Known as Grosvenor House, this large Regency building with Ionic columns was built in about 1830 for James Munro, mayor of Lymington in 1831. According to Roger Pinckney, the building is “the most complicated design of a Regency front in Lymington. It marked an early house underneath. It was an excellent bit of work, but somewhat ruthless in that the windows did not always fit the floor levels inside.”  In the mid-19th century it was a boys’ school run by Jane Smith, assisted by one teacher. Boarders included the three sons of Rev Edward Clissold of Yeatton House in Hordle and John Peyto Charles Shrubb, the son of the Boldre vicar. After the school closed the building was occupied by Mrs F St Barbe in the late 1870s, followed by a series of doctors.
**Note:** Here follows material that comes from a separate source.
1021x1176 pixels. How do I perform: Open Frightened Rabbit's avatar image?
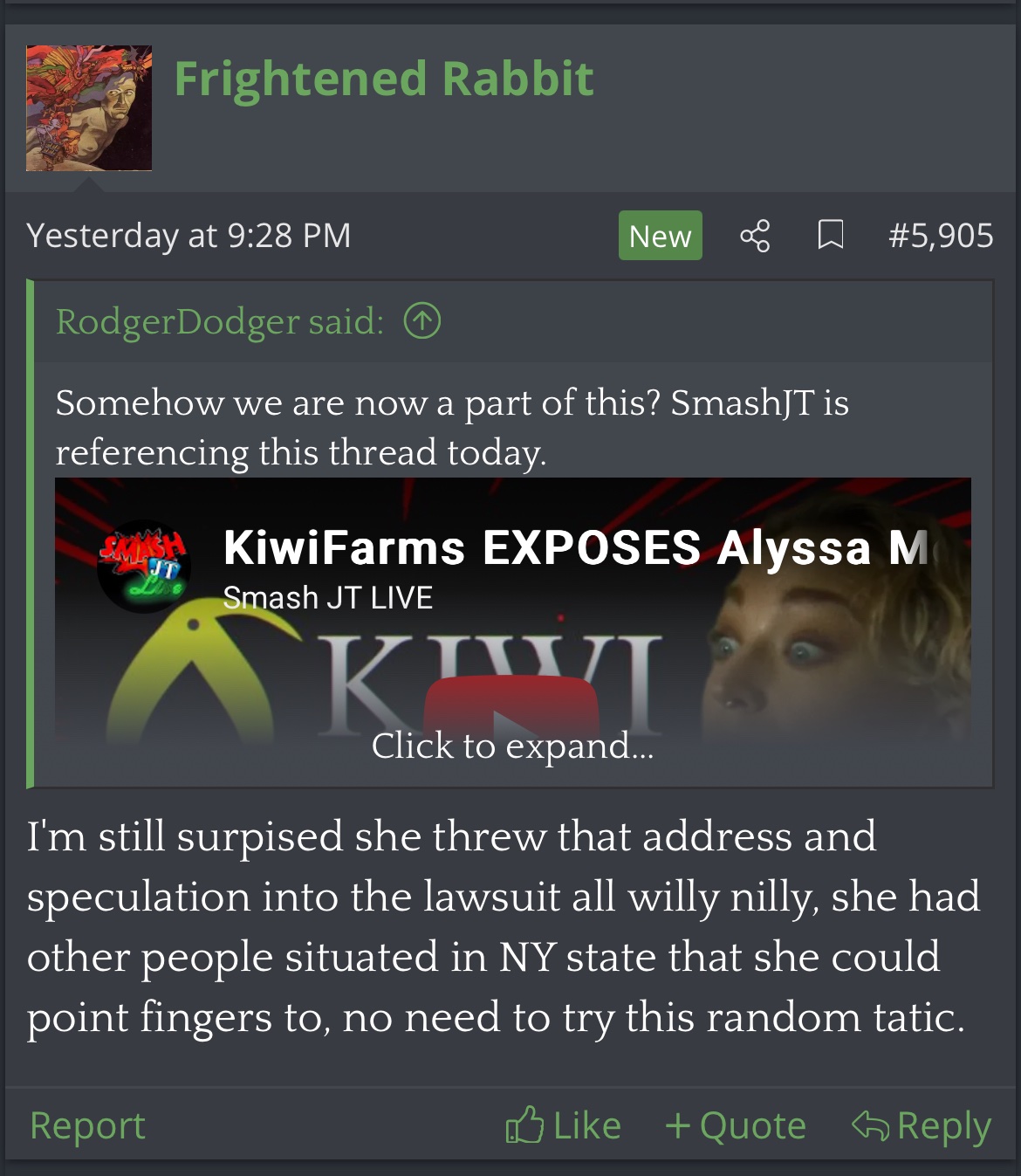89,108
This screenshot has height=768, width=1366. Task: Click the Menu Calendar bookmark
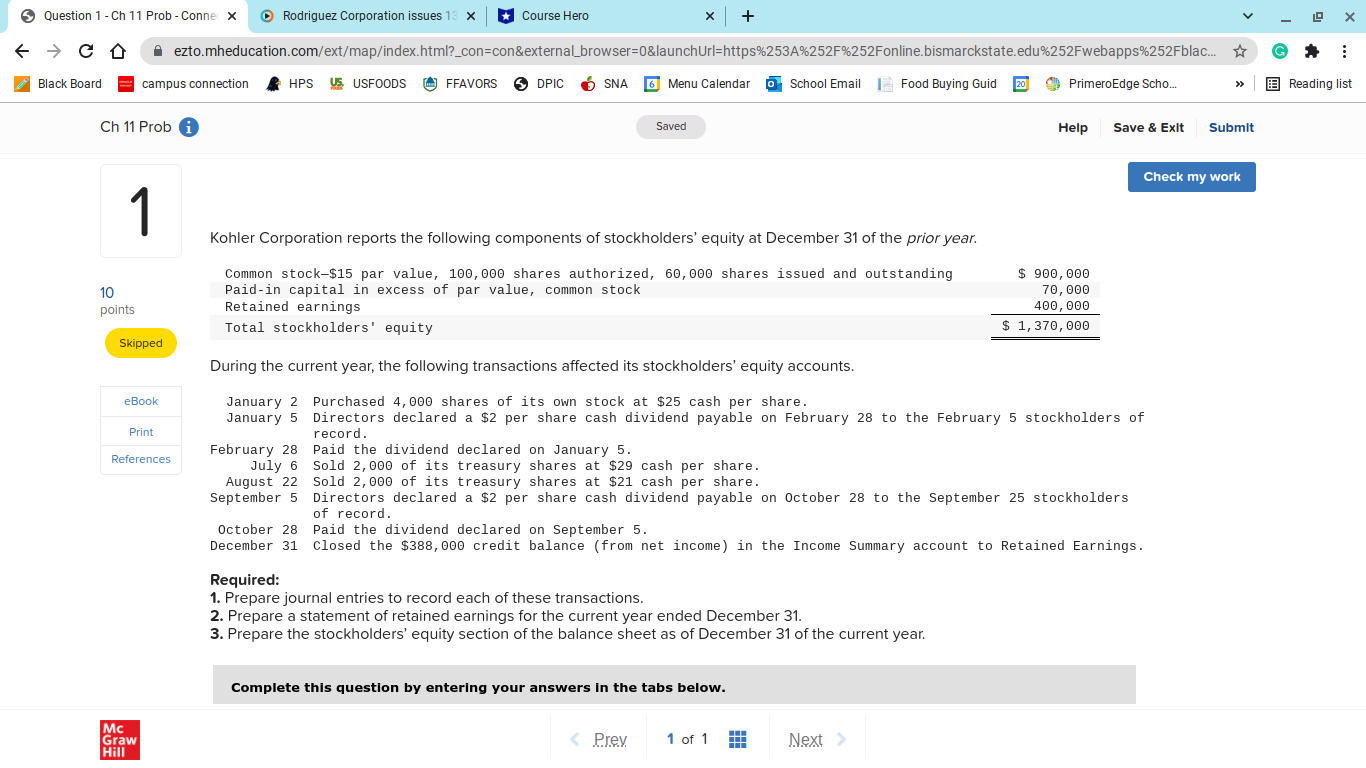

It became vacant in the 1970s and was scheduled for demolition, but following protests the façade was retained although the building itself was gutted. It now houses Age UK and Millets.

53 High Street

Named the Red House, this was built in 1722 on the foundations of one of the High Street’s few early stone buildings. Details of the old walls can be seen on the east side. In the 1840s it was occupied by Rev David Everard Ford, the Congregational minister. His wife Jane used part of the building as a boarding school. After the Fords solicitor Richard Sharp and his wife Lucy moved in. Richard was a borough councillor and alderman and very active in the Congregational Church. His daughter Edith Lucy (1853-1929) was one of Lymington’s early proponents of women’s rights. She served for over 30 years on the Lymington Board of Guardians and played a leading role in the revival and reorganisation of the Lymington & District Women’s Liberal Association, where she was President. She was also a key member of Lymington Congregational Church where she was treasurer from 1899 until her death in 1930. In 1910, in a very enlightened move for the time, the church members unanimously elected her as probably the first female Congregational church deacon in Hampshire. After the Sharps the building was occupied for many years by Jackman & Masters and is now John D Wood & Co.